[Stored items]
-------------------------

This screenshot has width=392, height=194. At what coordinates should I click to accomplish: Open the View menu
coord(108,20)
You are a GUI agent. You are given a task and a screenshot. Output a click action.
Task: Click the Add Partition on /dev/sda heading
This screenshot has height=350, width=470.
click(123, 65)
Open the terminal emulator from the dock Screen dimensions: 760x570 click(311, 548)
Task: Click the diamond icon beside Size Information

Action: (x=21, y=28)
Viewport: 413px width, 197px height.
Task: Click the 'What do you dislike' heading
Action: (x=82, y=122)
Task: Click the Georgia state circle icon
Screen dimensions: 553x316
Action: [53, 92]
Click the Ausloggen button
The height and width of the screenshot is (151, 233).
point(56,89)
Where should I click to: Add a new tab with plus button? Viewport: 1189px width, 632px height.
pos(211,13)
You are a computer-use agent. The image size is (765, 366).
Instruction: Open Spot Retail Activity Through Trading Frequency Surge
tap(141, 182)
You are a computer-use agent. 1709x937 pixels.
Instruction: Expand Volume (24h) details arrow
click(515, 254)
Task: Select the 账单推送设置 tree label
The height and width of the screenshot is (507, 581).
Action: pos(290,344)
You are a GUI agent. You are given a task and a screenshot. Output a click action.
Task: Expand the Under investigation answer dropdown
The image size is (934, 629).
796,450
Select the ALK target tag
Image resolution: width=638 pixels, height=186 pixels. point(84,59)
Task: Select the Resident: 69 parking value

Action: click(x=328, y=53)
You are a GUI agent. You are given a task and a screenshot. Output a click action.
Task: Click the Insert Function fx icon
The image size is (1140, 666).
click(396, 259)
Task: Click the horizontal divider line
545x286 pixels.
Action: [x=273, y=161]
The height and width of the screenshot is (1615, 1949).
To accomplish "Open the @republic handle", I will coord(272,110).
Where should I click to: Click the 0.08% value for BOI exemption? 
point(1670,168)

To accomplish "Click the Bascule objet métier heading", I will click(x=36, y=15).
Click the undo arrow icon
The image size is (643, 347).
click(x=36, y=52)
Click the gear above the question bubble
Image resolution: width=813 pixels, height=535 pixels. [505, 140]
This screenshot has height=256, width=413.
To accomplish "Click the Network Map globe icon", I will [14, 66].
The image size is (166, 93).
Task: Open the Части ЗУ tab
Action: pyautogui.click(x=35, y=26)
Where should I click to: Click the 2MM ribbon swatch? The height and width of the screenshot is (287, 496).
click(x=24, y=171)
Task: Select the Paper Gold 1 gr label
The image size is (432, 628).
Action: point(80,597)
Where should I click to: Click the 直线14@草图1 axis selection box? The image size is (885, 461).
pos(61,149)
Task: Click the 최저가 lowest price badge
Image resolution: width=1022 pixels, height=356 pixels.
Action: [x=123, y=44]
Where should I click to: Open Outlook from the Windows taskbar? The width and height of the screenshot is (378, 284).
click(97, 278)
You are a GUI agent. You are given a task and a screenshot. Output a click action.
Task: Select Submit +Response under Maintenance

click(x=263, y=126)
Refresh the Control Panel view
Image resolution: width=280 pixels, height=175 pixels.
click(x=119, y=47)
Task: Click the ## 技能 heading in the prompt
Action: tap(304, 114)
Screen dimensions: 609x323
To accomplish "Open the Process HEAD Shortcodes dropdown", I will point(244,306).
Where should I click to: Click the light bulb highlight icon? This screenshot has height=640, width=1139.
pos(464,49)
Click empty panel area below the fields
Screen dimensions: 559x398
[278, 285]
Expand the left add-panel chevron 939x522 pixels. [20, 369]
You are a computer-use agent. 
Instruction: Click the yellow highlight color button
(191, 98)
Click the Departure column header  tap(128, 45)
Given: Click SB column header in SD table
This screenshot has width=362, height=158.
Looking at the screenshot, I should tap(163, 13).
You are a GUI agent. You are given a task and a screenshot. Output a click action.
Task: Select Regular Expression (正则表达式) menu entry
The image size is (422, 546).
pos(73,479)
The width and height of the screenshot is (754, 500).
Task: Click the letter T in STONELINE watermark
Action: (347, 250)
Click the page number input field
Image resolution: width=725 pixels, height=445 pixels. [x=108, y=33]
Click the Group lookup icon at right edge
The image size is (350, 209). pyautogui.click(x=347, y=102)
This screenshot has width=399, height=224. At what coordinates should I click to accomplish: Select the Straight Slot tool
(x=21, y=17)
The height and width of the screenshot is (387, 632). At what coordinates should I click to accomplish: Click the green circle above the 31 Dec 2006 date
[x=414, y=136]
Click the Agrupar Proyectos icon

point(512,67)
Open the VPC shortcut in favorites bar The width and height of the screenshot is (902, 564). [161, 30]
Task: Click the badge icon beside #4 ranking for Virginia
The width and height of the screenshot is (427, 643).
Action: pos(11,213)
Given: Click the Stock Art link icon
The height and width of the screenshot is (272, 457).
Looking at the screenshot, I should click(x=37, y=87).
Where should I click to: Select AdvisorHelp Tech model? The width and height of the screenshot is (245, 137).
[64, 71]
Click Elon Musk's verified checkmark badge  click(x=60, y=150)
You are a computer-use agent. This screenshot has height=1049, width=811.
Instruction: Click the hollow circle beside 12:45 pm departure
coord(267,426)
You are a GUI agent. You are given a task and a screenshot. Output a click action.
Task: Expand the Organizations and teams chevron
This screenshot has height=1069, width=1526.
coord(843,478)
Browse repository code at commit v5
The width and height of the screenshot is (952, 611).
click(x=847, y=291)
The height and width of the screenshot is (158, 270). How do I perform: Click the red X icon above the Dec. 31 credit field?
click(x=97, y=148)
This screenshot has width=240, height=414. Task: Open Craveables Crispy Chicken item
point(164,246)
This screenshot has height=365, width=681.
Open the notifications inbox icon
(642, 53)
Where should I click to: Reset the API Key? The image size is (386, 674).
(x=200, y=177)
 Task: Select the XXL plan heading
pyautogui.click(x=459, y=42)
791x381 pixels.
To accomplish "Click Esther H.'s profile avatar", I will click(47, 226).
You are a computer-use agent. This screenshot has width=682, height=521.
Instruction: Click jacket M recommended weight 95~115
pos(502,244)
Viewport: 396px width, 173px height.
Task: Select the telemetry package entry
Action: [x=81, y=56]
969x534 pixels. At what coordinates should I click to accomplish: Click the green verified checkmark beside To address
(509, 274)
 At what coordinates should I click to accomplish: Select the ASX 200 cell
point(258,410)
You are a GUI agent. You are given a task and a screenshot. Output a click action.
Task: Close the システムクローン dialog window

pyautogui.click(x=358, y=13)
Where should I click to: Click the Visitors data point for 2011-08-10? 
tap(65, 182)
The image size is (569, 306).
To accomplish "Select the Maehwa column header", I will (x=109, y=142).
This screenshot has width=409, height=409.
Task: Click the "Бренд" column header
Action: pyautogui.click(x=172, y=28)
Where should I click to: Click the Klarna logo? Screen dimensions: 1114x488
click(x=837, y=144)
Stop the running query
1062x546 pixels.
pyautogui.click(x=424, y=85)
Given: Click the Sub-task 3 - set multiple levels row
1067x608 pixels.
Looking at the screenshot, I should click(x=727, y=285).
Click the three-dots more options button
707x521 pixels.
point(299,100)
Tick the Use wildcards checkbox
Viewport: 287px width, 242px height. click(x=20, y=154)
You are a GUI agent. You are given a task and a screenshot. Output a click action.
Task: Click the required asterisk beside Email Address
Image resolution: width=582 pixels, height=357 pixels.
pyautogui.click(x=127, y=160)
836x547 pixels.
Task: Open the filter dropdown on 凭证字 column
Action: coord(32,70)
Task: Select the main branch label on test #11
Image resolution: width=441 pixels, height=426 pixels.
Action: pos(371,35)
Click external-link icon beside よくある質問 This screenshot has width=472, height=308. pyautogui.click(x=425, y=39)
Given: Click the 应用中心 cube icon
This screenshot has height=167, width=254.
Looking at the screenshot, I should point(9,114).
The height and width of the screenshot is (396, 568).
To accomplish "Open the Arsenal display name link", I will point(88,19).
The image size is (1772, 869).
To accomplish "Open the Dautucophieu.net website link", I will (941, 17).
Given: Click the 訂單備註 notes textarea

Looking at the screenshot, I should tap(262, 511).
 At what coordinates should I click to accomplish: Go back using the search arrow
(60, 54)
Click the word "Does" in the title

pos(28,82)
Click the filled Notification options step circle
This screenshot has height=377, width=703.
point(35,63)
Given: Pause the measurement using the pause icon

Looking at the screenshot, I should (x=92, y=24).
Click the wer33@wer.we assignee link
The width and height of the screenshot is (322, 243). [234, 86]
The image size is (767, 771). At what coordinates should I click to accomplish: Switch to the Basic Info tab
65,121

-------------------------

• [Work request]: What you return should be the lines from the start of the data through the line with "Open the terminal", quoted exactly and nothing more.

• [Answer to the problem]:
This screenshot has width=392, height=194. At what coordinates should I click to accomplish: Open the View menu
coord(108,20)
You are a GUI agent. You are given a task and a screenshot. Output a click action.
Task: Click the Add Partition on /dev/sda heading
This screenshot has height=350, width=470.
click(123, 65)
Open the terminal emulator from the dock Screen dimensions: 760x570 click(311, 548)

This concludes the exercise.